Zwölf scheinbar willkürlich ausgewählte Szenen reiht das Stück aneinander. Zusammen mit den weitaus größeren Leerstellen dazwischen entsteht ein Kontinuum von Brüchigkeiten, eine Art psychologisches Puzzlespiel der Biografie Sophies. Ouwehand deutet nur an, wie das zu rekonstruieren wäre, was man Identität nennen könnte. Was das Sophie-Ich – wenn es das denn gibt – vielleicht im Innersten zusammenhält. Aber ist Kontinuität nicht ein Konstrukt? So wie das Leben, das in Augenblicke zerfällt, die sich in erbarmungsloser Chronologie aneinanderreihen. Genau so jedenfalls inszeniert Uitdehaag und lässt das jeweilige Alter der Protagonistin einblenden. Handlungsort ist ausschließlich ihr Kinderzimmer, in das sie auch als Erwachsene zu Familienfeiern immer wieder zurückkehrt – und dort nach dem Tod der Eltern erneut einzieht. Einen kargen Kasten, offen für Fantasie, hat Tom Schenk bauen lassen, ein Bett (Ort der Geburt, des Rückzugs, der Zweisamkeit, des Todes) steht im Zentrum. Sonst nur noch eine Staffelei als Hinweis, was Sophie gern beruflich gemacht hätte, aber erst als Seniorin praktiziert: Malen. Zu erleben sind realistische Figuren, die in gut gebauten Dialogen miteinander interagieren. Es entstehen intime, emotionale, nie sentimentale Situationen.
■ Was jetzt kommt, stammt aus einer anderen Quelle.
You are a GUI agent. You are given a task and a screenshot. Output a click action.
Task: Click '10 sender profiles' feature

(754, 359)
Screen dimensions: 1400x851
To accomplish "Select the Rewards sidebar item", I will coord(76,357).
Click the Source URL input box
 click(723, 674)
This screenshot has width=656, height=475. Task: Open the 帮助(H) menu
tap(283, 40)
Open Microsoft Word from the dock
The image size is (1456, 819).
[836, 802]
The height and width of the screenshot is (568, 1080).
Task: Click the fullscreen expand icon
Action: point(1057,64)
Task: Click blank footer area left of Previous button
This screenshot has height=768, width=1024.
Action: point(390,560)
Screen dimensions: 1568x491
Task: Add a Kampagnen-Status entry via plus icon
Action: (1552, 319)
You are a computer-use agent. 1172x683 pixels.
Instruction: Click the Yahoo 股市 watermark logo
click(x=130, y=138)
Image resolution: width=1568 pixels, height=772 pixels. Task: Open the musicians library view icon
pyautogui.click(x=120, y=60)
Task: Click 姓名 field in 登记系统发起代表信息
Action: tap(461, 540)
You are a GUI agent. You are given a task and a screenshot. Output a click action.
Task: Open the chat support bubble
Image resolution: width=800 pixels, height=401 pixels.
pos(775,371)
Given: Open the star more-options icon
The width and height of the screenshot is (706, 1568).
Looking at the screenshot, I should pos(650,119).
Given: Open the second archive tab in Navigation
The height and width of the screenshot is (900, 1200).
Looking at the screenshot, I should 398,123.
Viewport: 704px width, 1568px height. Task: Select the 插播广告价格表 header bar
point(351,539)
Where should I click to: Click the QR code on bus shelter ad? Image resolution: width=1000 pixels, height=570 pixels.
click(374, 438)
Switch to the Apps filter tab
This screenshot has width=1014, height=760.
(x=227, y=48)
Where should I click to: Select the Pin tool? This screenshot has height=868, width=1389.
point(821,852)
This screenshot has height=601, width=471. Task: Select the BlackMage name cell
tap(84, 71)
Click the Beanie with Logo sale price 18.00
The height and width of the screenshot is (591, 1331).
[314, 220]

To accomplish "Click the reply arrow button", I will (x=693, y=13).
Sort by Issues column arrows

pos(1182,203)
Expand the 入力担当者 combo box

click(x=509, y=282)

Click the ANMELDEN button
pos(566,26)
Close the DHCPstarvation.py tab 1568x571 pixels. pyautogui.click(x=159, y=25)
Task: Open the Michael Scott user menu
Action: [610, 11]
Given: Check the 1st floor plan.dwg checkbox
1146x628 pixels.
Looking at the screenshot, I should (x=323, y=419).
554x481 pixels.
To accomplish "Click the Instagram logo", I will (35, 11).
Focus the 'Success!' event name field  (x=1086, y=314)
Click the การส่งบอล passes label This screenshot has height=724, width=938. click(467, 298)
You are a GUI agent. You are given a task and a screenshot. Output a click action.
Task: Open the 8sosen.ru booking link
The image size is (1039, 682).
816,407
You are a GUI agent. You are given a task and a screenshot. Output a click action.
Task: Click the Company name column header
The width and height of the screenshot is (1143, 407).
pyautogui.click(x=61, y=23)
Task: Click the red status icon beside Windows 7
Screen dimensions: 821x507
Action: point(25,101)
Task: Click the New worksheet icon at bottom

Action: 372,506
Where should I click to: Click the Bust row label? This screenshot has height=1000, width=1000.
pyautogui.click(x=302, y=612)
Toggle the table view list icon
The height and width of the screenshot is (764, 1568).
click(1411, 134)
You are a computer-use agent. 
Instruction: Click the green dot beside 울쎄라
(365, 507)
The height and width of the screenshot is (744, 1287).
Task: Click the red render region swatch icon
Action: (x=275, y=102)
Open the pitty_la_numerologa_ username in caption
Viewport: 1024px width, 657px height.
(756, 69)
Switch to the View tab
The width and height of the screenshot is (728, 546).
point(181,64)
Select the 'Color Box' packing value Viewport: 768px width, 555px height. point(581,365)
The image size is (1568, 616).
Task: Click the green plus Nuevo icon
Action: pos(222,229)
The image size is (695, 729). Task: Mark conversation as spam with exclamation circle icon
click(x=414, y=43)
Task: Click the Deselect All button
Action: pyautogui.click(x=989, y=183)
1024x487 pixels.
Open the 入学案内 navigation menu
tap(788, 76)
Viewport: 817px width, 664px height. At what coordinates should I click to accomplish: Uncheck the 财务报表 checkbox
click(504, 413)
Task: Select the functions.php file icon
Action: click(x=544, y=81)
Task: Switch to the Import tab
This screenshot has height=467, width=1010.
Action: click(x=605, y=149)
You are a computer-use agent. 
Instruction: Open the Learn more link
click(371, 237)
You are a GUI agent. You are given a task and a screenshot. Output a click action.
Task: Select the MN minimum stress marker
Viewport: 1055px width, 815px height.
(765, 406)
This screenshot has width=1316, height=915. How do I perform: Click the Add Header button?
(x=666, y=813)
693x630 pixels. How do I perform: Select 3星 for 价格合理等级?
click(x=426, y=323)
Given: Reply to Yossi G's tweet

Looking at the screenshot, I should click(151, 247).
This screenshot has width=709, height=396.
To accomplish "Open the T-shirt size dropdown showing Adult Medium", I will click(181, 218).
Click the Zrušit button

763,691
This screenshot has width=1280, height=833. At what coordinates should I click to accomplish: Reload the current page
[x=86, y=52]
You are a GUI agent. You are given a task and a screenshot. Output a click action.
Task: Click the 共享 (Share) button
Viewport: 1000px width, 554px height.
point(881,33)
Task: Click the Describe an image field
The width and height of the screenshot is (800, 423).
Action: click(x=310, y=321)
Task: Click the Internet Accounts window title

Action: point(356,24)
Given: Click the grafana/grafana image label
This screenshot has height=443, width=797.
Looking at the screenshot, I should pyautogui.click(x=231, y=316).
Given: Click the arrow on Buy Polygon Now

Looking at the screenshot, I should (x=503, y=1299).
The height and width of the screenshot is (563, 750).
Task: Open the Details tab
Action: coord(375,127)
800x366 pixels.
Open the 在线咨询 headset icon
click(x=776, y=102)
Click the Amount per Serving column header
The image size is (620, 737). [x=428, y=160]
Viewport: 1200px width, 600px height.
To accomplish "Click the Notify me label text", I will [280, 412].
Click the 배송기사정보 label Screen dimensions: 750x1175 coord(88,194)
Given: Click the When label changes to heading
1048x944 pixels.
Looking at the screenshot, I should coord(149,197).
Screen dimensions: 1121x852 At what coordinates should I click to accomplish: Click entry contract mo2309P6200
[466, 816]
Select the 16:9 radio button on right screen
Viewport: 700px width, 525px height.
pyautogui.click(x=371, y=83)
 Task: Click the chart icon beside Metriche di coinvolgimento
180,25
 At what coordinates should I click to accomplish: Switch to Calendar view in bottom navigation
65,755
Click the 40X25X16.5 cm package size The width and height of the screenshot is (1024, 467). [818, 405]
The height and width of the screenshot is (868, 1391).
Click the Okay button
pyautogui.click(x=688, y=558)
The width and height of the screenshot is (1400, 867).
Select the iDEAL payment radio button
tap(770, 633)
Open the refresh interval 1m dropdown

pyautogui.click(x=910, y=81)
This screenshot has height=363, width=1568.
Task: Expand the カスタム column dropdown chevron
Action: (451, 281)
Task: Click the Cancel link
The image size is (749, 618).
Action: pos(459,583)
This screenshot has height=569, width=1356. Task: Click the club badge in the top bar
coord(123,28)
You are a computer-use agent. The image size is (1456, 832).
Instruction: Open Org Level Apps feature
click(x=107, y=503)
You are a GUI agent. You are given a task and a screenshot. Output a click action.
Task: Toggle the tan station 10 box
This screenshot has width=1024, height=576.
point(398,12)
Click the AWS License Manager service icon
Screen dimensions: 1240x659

Zu Beginn wirkt es noch etwas albern, wenn die Darsteller Sechsjährige spielen müssen. Sprachlich sind sie dem behaupteten Alter aber bereits weit voraus und Sophie schon kenntlich als keck direktes, forsch selbstbestimmt sein wollendes Wesen. Teilt sie ihrem Sandkastenfreund Daniel doch mit, keine Kinder haben zu wollen: „Man ist ständig damit beschäftigt, sie zu füttern, sie anzuziehen und ihren Krempel aufzuräumen. Und was kriegt man dafür? Geschrei und Rotznasen. Und stinkende Windeln … Also, wenn wir später heiraten, kriegst du keine Kinder. Damit du es weißt.“ Daniel: „Nö, naja, okay, prima.“ Als orientierungshungrige 12-Jährige redet Sophie mit der Mutter über die Notwendigkeit von Veränderungen, Anlass ist der immer häufiger bei seiner Freundin weilende Vater, dem die rotzig pubertierende 17-Jährige dann die Leviten liest. Was sie mit 25 immer noch beschäftigt: „Es ist so unerträglich, nach all den Jahren ist da kein Schmerz, der nackt und bloß auf dem Tisch liegt. Ein Schmerz, über den wir Witze machen könnten, stattdessen steckt er immer noch wie ein Kloß hier im Hals.“ Jahre später heiratet Sophie dann Kees, wird aller Kinderklugheit zum Trotz doch Mutter, wenn auch panisch, und zur perfektionistischen Hausfrau-Hysterikerin, so dass ihr Gatte schnell wieder das Weite sucht. Auf der Beerdigung der Mutter verbandelt sie sich endlich mit Daniel, der sie bald als Alzheimer-Patient verlässt … da ist sie einem längst ans Herz gewachsen. Denn an ihr außergewöhnlich gewöhnliches Dasein kann wohl jeder Zuschauer irgendwo andocken.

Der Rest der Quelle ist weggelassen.